--- DOCUMENT TEXT ---
According to Risch,⁹ an electromagnetic force during an EMF process is observed as a continuously decreasing force because of an increasing gap volume due to deformation of workpiece. In order to obtain the electromagnetic force accurately, the effect of the increasing gap volume between the coil and the plate needs to be considered. Thus, the electromagnetic analysis and the dynamic analysis are coupled. To solve the coupled fields, the electromagnetic force is obtained from the electromagnetic analysis. The force is applied to the aluminum plate and the displacement of the plate can be calculated with the dynamics. The FE model of the plate is changed with the new position and the electromagnetic analysis is repeated. Figure 5 shows the coupled analysis method.

Figure 5.

The coupled analysis method.

Analysis results

Electromagnetic force

Electromagnetic force is obtained with various conditions. The effects of initial voltage and the mass of the plate on the force are considered since the initial voltage is related to the electromagnetic charging energy and the mass of the plate determines the acceleration of the plate. Figure 6 shows the electromagnetic force applied to the aluminum plate. The force varied with the initial voltage and the mass of the plate. First peak force increased with the high initial voltage of 6 kV and the lighter plate, because the displacement of the plate increases as the mass of the plate decreases. Figure 7 shows the distribution of the electromagnetic force at the first peak with 6 kV and 2.0 kg. The force is generated at the small region closed to the coil.

Figure 6.
---
▶ OBJECTIVE 1
Copy the electromagnetic forming passage starting with "Analysis results" and going on through "to the coil.", substituting "charging voltage" for every "initial voltage".
▶ OBJECTIVE 2
Translate this sentence from the electromagnetic forming passage into Spanish: "The force varied with the initial voltage and the mass of the plate."
--- SUPPLIED INFORMATION ---
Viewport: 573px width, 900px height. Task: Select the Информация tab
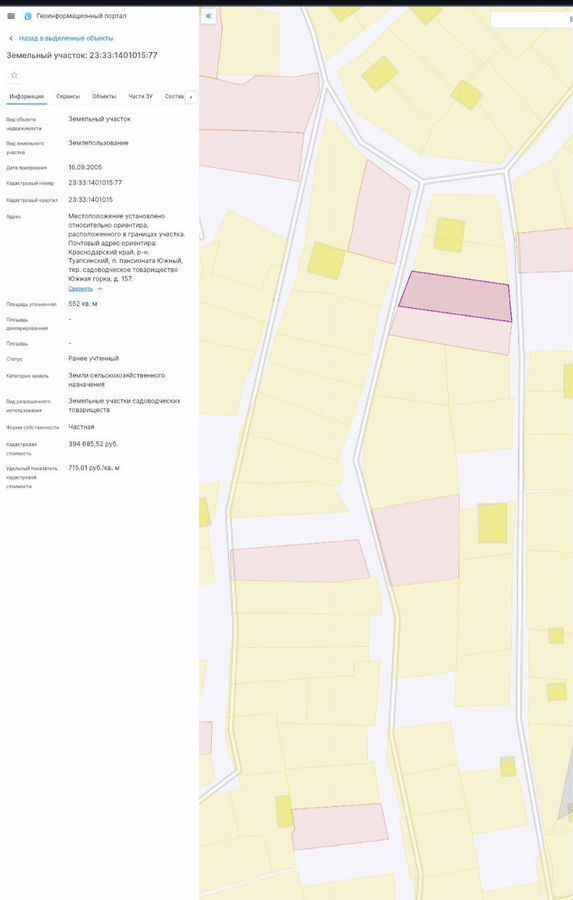[26, 96]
---
▶ CORRECT RESULT 1
Analysis results

Electromagnetic force

Electromagnetic force is obtained with various conditions. The effects of charging voltage and the mass of the plate on the force are considered since the charging voltage is related to the electromagnetic charging energy and the mass of the plate determines the acceleration of the plate. Figure 6 shows the electromagnetic force applied to the aluminum plate. The force varied with the charging voltage and the mass of the plate. First peak force increased with the high charging voltage of 6 kV and the lighter plate, because the displacement of the plate increases as the mass of the plate decreases. Figure 7 shows the distribution of the electromagnetic force at the first peak with 6 kV and 2.0 kg. The force is generated at the small region closed to the coil.

▶ CORRECT RESULT 2
La fuerza varió con el voltaje inicial y la masa de la placa.